Financial Times corrects Hong Kong protests reference after mischaracterising timing of National Security Law
The Financial Times has amended an article that incorrectly described the relationship between Hong Kong’s mass protests and the introduction of China’s National Security Law, issued under Beijing’s direction in 2020.
The original version of the October 21 feature, “Hongkongers in Britain fear being caught in immigration backlash,” stated that the law followed demonstrations against the National Security Law itself. The FT has now clarified that the protests in question were pro-democracy demonstrations that preceded and helped trigger the law’s imposition — not rallies opposing it after enactment.
The correction was published on October 22 and applies to both the web and app editions.
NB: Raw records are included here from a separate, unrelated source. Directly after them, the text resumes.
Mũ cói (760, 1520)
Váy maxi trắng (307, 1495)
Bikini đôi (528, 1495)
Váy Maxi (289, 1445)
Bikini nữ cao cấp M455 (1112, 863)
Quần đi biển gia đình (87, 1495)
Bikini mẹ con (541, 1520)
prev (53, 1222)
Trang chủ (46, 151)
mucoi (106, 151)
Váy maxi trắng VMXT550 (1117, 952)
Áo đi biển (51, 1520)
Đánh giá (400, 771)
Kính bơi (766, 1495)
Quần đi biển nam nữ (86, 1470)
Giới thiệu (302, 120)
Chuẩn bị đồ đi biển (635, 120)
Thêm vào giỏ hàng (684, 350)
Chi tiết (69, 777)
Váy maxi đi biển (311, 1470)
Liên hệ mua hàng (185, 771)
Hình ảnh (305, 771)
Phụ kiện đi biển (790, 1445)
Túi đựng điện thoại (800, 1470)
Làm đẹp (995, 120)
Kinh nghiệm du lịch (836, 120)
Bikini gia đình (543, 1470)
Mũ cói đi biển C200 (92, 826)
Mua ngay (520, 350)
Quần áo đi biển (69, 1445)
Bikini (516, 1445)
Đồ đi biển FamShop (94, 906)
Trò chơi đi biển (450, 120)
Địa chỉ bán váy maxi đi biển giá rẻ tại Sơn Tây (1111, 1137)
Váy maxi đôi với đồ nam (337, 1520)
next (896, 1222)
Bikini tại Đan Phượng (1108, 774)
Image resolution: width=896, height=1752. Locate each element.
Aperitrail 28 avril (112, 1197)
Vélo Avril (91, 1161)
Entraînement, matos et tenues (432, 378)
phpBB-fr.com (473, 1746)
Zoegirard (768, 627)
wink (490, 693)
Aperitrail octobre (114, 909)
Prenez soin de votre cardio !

The article, which profiled Hongkongers who relocated to the UK under the British National (Overseas) visa scheme, framed their move within the context of Beijing’s political crackdown. Misstating the chronology, however, suggested that the mass protests were a reaction to the National Security Law rather than part of the wave of dissent that prompted its creation, inverting cause and effect.
That inversion risked distorting readers’ understanding of one of the most consequential political ruptures in Hong Kong’s modern history — implying opposition to legislation already in force rather than resistance to an expanding state security apparatus that curtailed civil liberties. The FT updated the article to accurately reflect that the up to two million demonstrators who took to the streets in 2019 were campaigning for democracy and autonomy, not specifically against the National Security Law, which was introduced the following year.